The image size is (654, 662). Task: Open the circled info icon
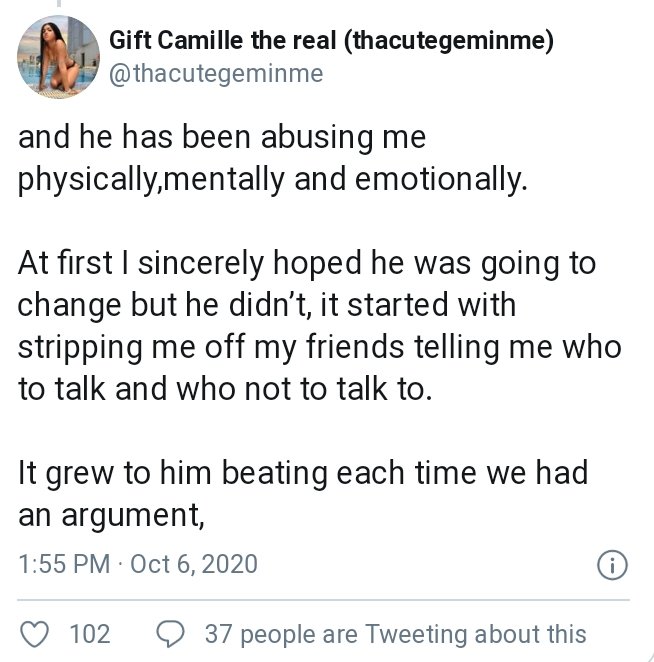coord(611,565)
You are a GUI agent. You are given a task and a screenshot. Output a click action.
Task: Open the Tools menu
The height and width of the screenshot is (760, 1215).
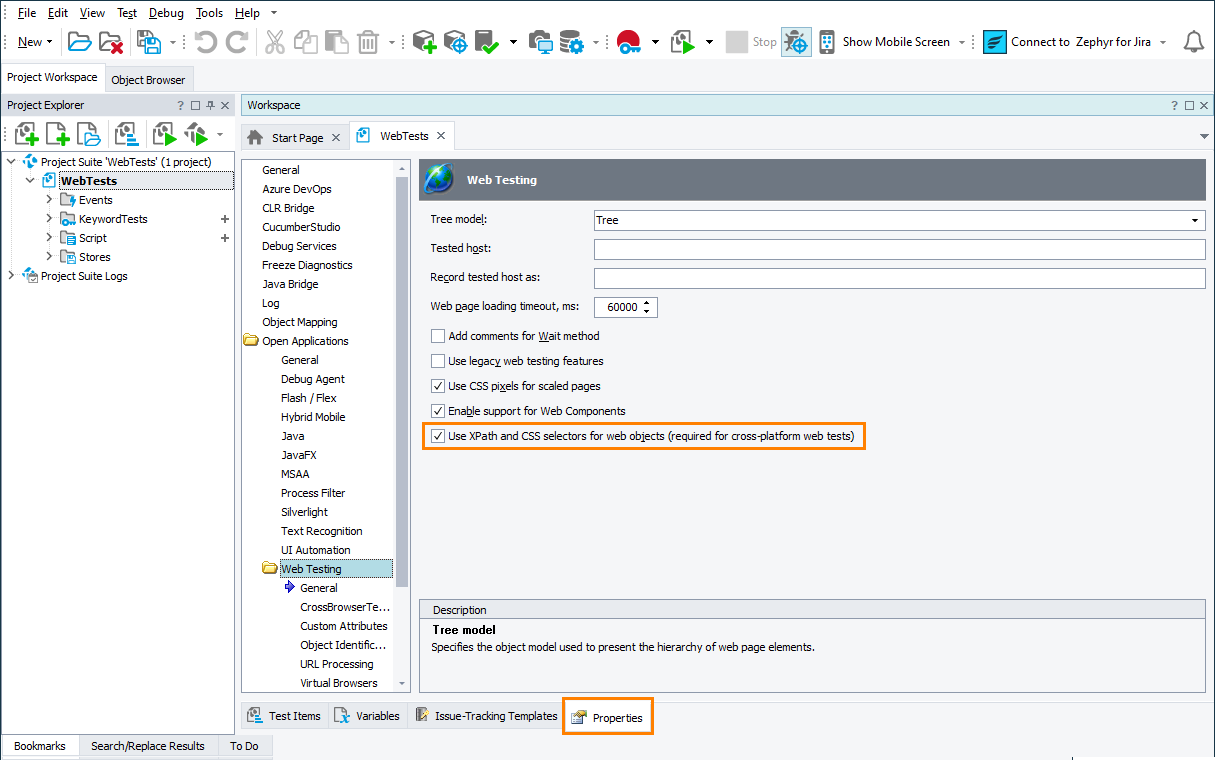209,13
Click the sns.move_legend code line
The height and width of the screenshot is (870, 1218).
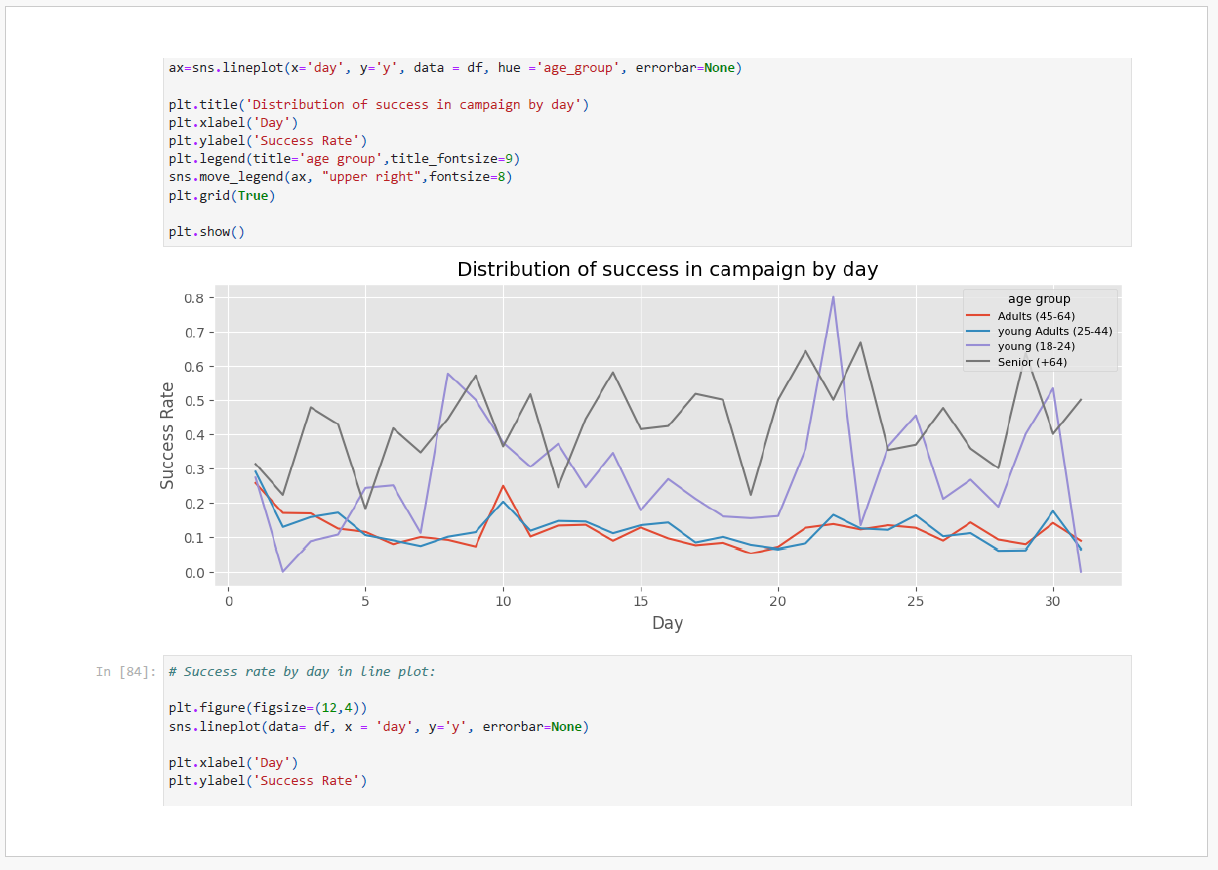click(340, 177)
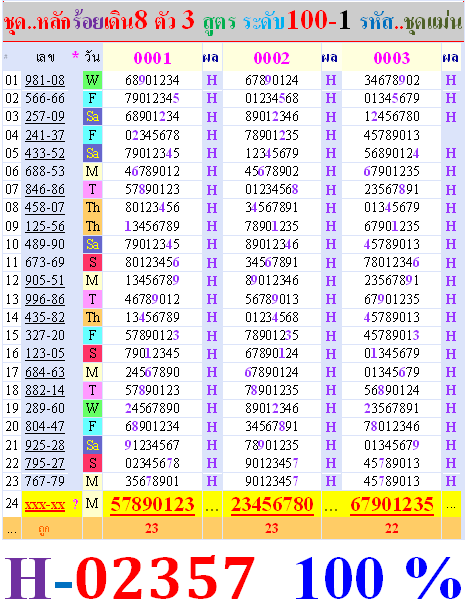467x612 pixels.
Task: Open the underlined 257-09 number link
Action: coord(45,117)
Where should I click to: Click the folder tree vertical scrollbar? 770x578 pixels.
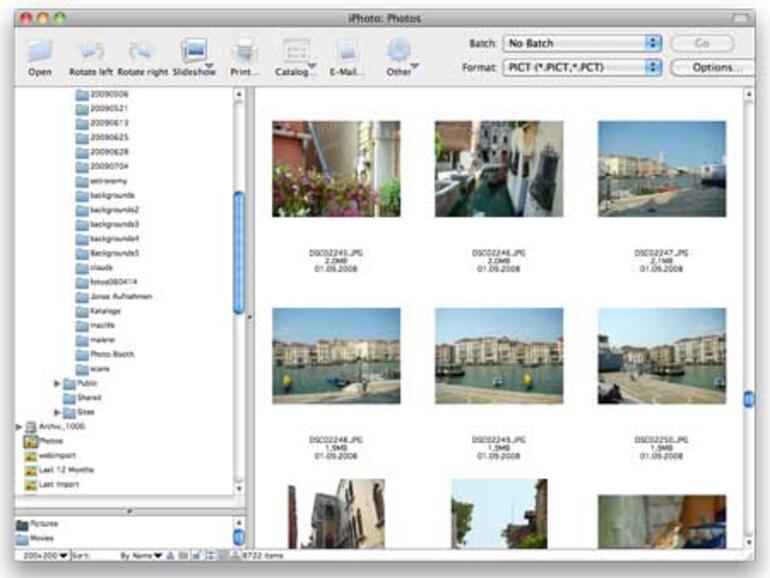tap(238, 250)
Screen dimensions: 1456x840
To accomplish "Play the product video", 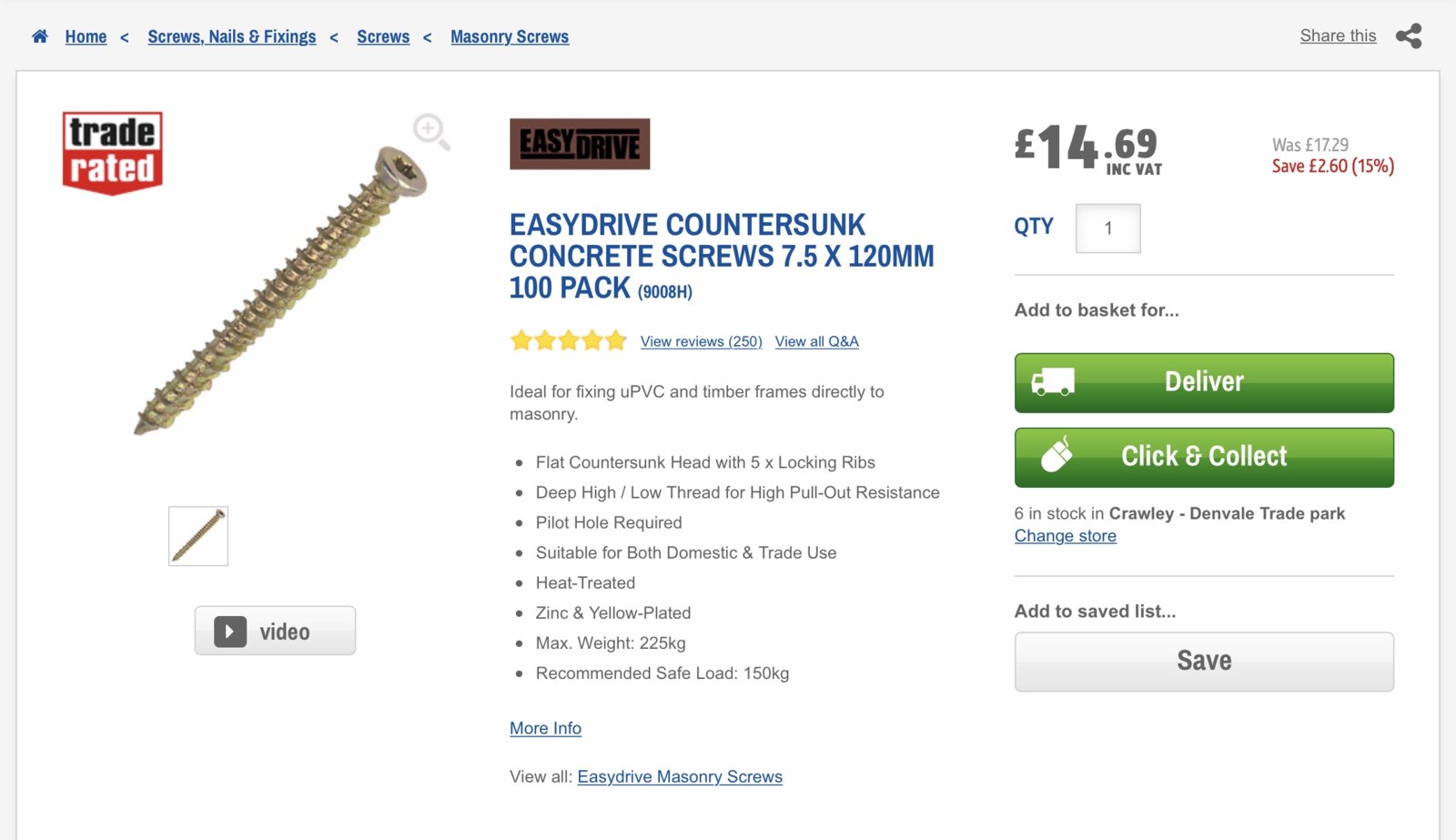I will tap(275, 631).
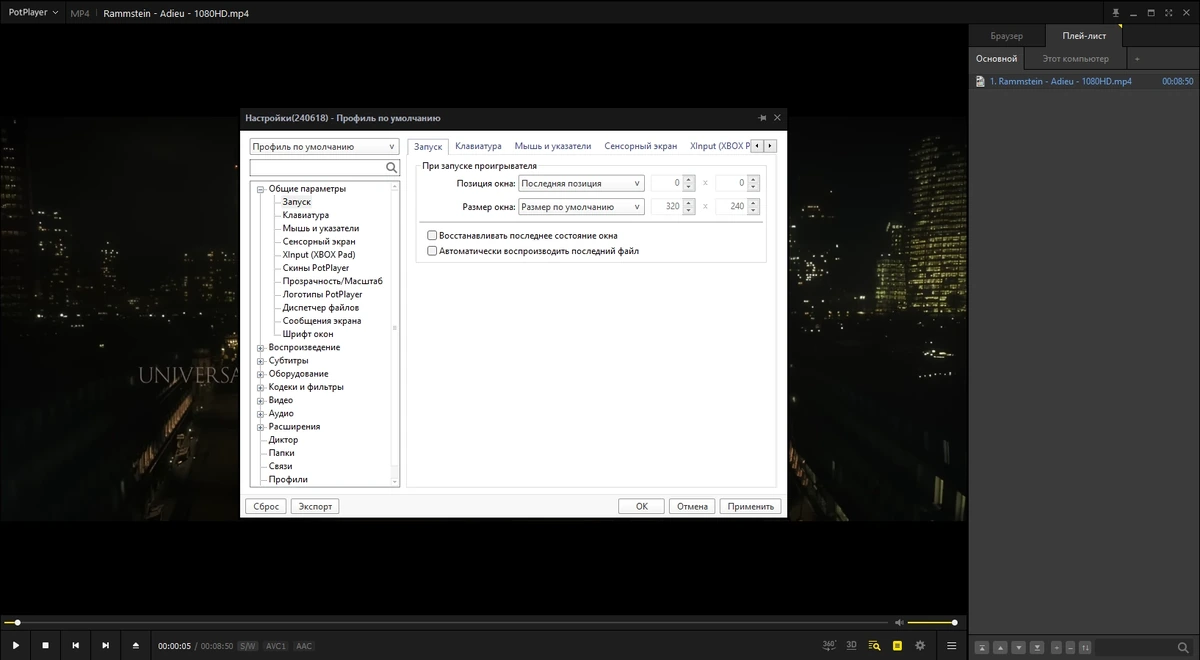
Task: Click the volume slider
Action: click(x=932, y=622)
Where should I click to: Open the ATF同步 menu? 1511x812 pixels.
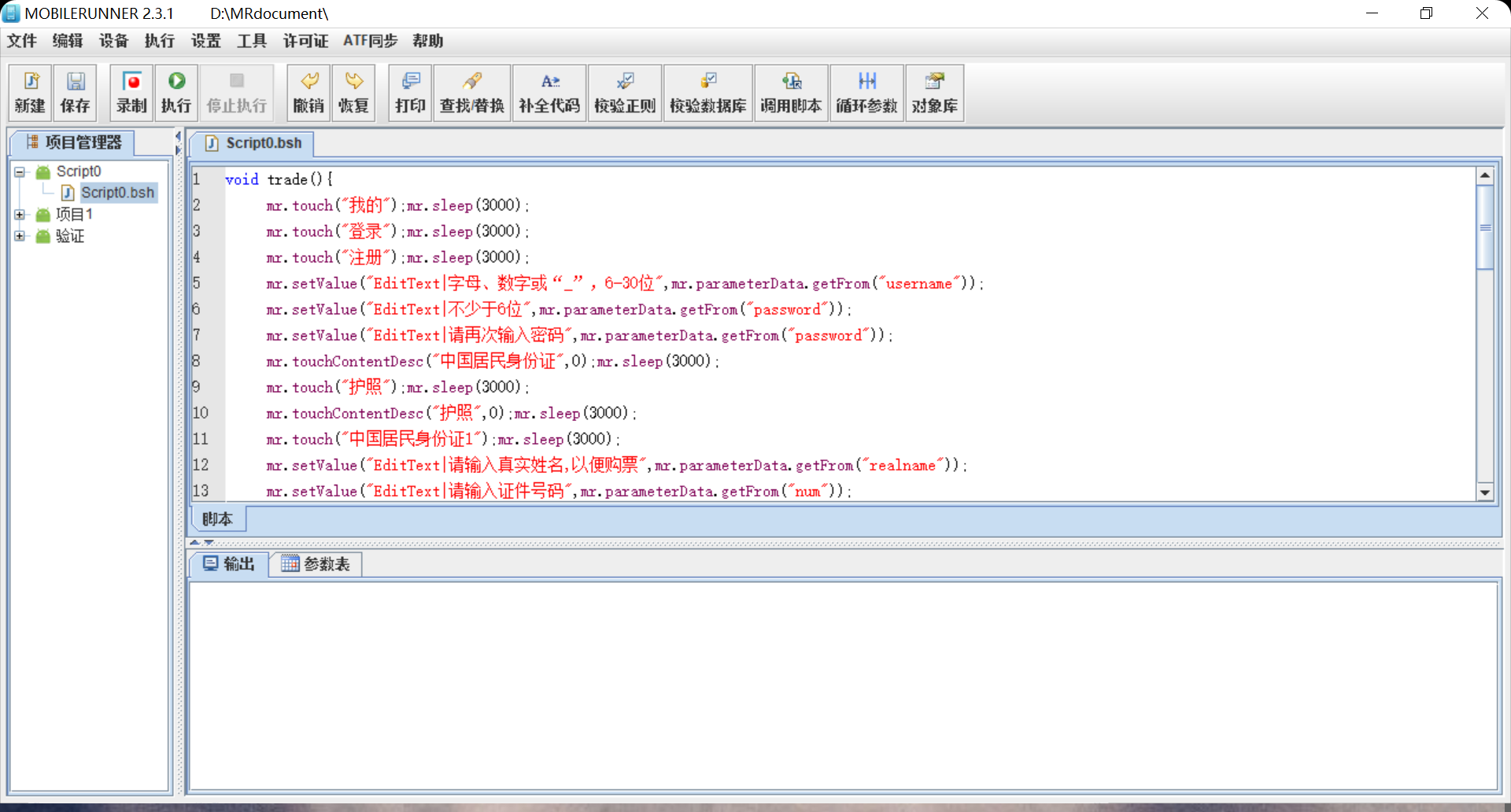coord(370,41)
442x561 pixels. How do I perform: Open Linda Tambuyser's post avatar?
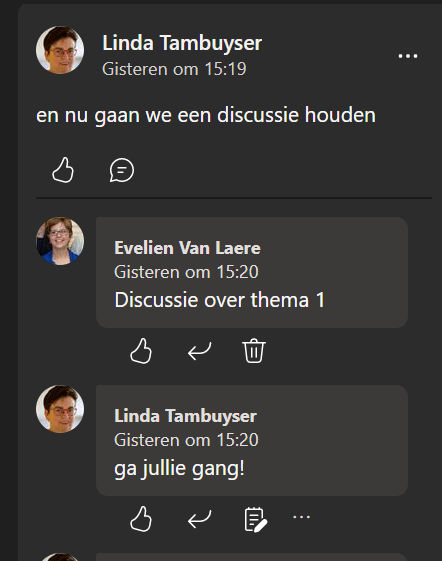coord(60,50)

Task statement: Only the lines from the one containing "442x561 pixels. How" through the last line of the entries above belong in the copy; reproduce them exactly and drop every picture.

Result of the exercise:
442x561 pixels. How do I perform: Open Linda Tambuyser's post avatar?
coord(60,50)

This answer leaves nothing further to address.